To examine the effect on Lzr protein in Meis1.1WT expressing embryos, we first injected Lzr RNA into embryos, ensuring equal RNA levels, and subsequently injected either gfp or meis1.1WT RNA. All constructs in this series of experiments were expressed as N-terminal fusions with the Myc epitope, to allow detection and to ensure equal translation initiation. Western blot analysis of embryos from four separate experiments demonstrate that Lzr is present in increased amounts, approximately three- to eightfold, in embryos co-expressing Meis1.1WT in comparison to control embryos (Fig. 7A, compare lanes 2 and 3; also compare lanes 5 and 6; Fig. 7B, lanes 1 and 5; Fig. 7C lanes 1 and 3). Interestingly, this effect is reciprocal: Meis protein is similarly increased in the presence of full-length Lzr (Fig. 7B, compare lanes 2 and 5).
The reciprocal stabilization of ectopically expressed Meis and Lzr proteins depends on their abilities to interact with one another. Meis1.1ΔN and LzrΔN are mutants in which the N-terminal MH and PBC domains, respectively, are deleted. The MH domain of Meis proteins and the PBC domain of Pbx proteins normally mediate the interaction between Meis and Pbx proteins, and are essential for their normal functions (Chang et al., 1997; Jacobs et al., 1999; Knoepfler et al., 1997). Expression of Meis1.1ΔN does not stabilize co-injected Lzr protein (compare lanes 1 and 7 in Fig. 7B). Similarly, expression of LzrΔN does not appreciably stabilize co-injected Meis protein (compare lanes 2 and 6 in Fig. 7B). We found that LzrΔN protein is itself highly unstable in embryos, even though it can be translated efficiently in cell-free systems (data not shown). This is consistent with the possibility that Meis binding is essential for Pbx stability.
The in vivo effects of Meis protein on Lzr stability are independent of its ability to bind DNA, as Meis1.1ΔC also increases levels of Lzr (Fig. 7C, compare lanes 1 and 5). We note, however, that Meis1.1ΔC does not rescue the lzr– phenotype, indicating that stabilization of Pbx protein by itself is not sufficient for rescue, and suggesting that stabilized Pbx protein requires Meis in a DNA bound complex for its activity.
These data imply that Meis1.1 may rescue the lzr– phenotype by stabilizing the DNA-bound Pbx-Hox complex through an interaction between the MH domain of Meis and the PBC domain of some remnant Pbx protein present in lzr– embryos. We asked what the source of this remnant Pbx protein in lzr– embryos is, by testing whether maternal Lzr protein was required for rescue.
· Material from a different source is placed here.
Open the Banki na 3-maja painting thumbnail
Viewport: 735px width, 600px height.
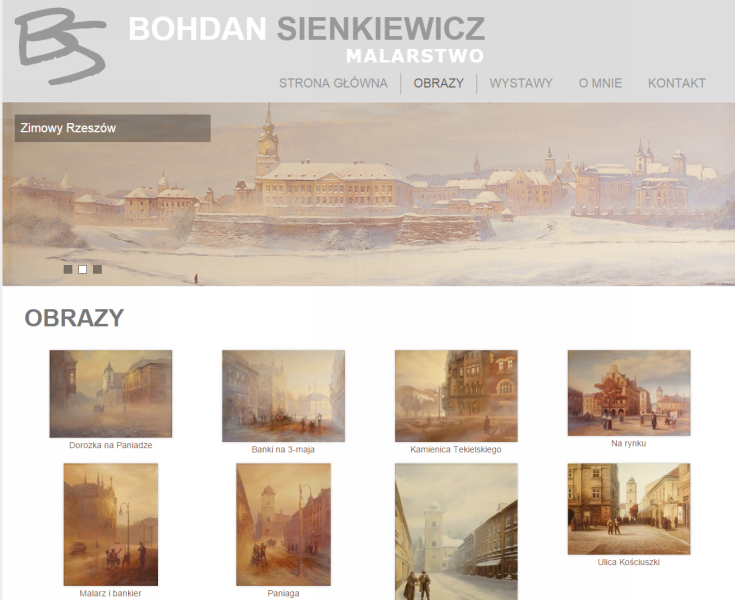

If Meis rescues zygotic lzr– by stabilizing maternal Lzr, we predict that Meis1.1 should not be able to rescue an embryo which is lacking both maternally and zygotically derived Lzr protein (mz-lzr–). We did not observe rescue of mz-lzr– embryos injected with meis1.1WT mRNA, as judged by krox20 expression, while injection of the same mRNA into zygotic lzr– embryos does partially rescue the krox20 phenotype (Fig. 7D). This demonstrates that Meis1.1 requires at least some Lzr protein in order to have its effects, and strongly supports a model whereby Meis functions in part by increasing Lzr protein levels. We cannot rule out the possibility that Meis also stabilizes other Pbx proteins present in the early embryo, and that stabilization of other Pbx family members may also be required for Meis to rescue zygotic lzr– embryos.
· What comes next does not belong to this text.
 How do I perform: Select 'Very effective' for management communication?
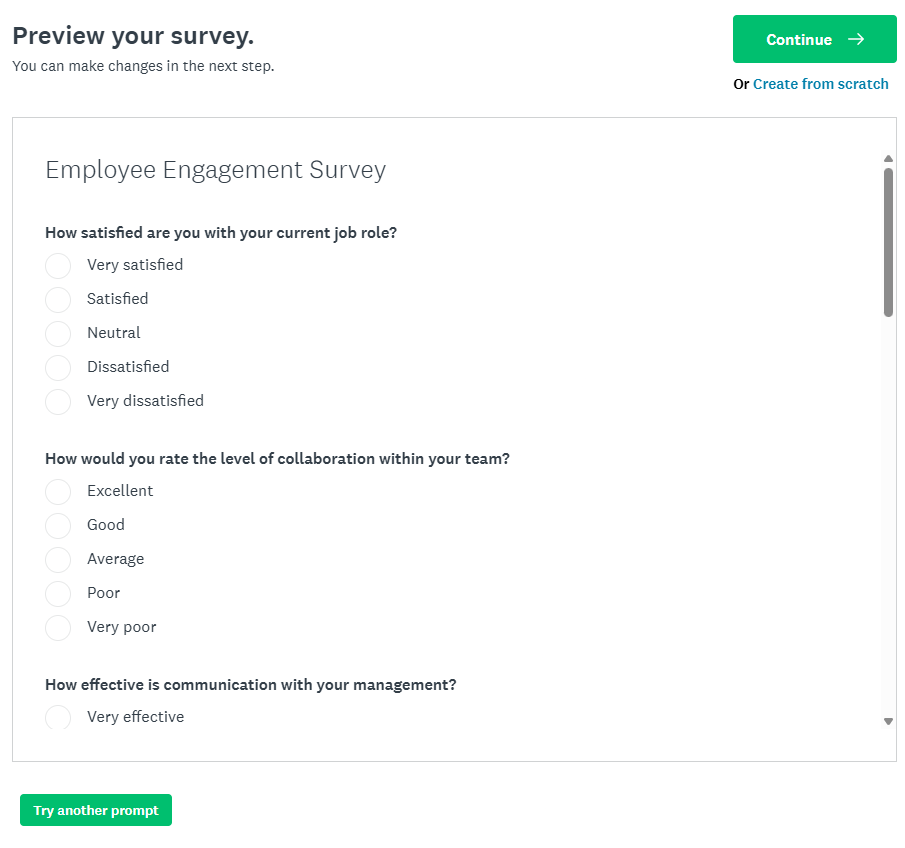(58, 717)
We asked whether corresponding differences in endogenous Pbx protein levels could be detected in situ as a result of ectopic Meis expression. In embryos mosaically expressing Myc-tagged Meis1.1WT, we observe a significant increase in Pbx protein in Meis-expressing cells compared with non-expressing cells (Fig. 8C,D). Consistent with our western blot results showing that Pbx stabilization is not dependent on DNA binding, we see a similar increase in Pbx immunoreactivity in cells expressing the non-DNA binding dominant-negative forms of Meis, Meis1.1ΔC and Meis1.1N323D (Fig. 8E-H). Both of these mutant forms are localized primarily to the nucleus, as is the Pbx protein in expressing cells. This is similar to the behavior of similar Hth mutants in the fly (Ryoo et al., 1999; Kurant et al., 2001), and is consistent with a model whereby Hth, binding to Exd via its HM domain, shifts the complex into the nucleus by revealing a nuclear import signal on Exd itself (Abu-Shaar et al., 1999; Berthelsen et al., 1999).
We have previously noted a distinct modulation of Pbx protein levels at the rhombomere 1/2 boundary in 24-hour-old zebrafish embryos in the absence of a corresponding modulation at the RNA level (Fig. 8A,B) (Pöpperl et al., 2000). The differences in Pbx immunoreactivity we observe between ectopic Meis-expressing and non-expressing cells resemble the differences we see in endogenous Pbx staining between r1 and r2. The r1/2 boundary is a prominent boundary of meis1.1 and meis2.2 expression (Fig. 1), as well as of the anterior-most Hox gene, hoxa2 (Prince et al., 1998). These correlations, together with our observations of the effects of ectopically expressed Meis on Pbx stability, suggest that during normal development, Meis and Hox proteins contribute to the increased stability of Pbx protein posterior to the r1/2 boundary.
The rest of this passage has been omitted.